-------- Records for the task

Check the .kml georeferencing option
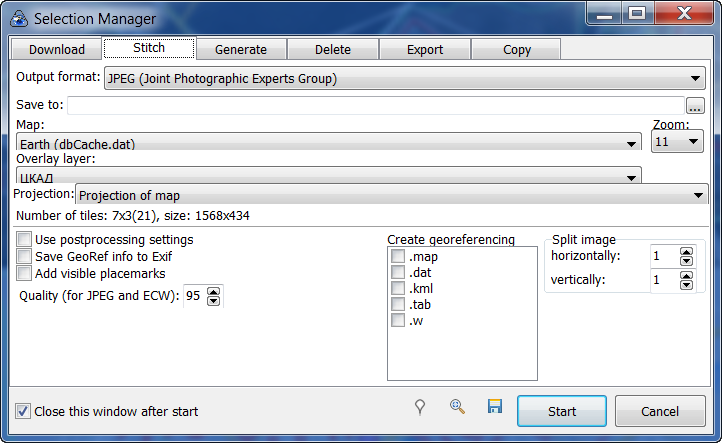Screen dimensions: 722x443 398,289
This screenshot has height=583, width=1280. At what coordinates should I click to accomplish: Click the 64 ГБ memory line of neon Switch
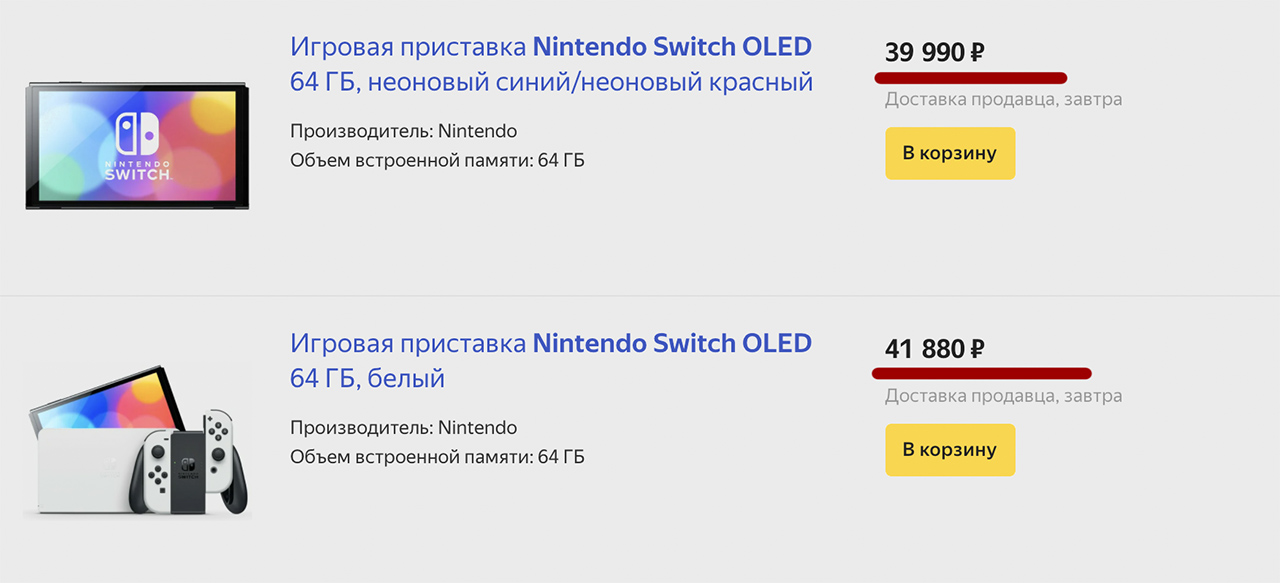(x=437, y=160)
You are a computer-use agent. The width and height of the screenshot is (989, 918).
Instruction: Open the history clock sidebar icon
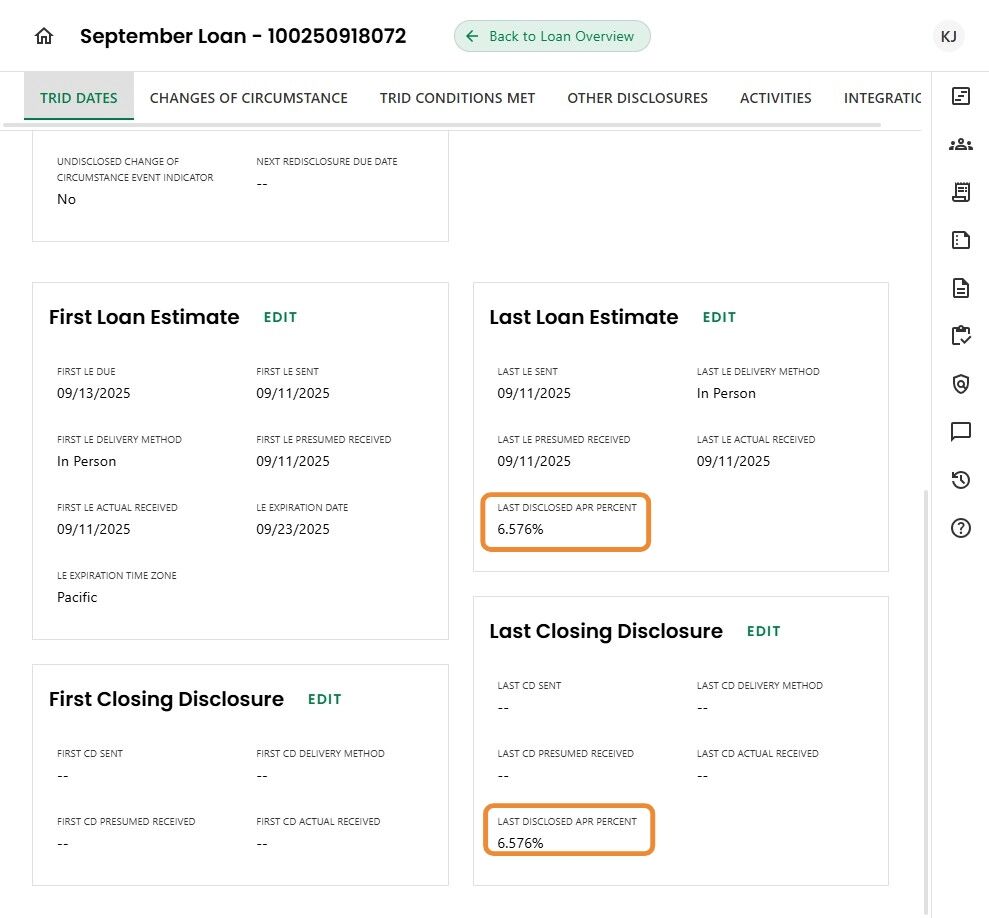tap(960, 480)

----------------

Return the lines of the records from the line containing "You are a computer-use" through the end of the records, copying them exactly and omitting the pictures.

You are a computer-use agent. The width and height of the screenshot is (989, 918).
Instruction: Open the history clock sidebar icon
tap(960, 480)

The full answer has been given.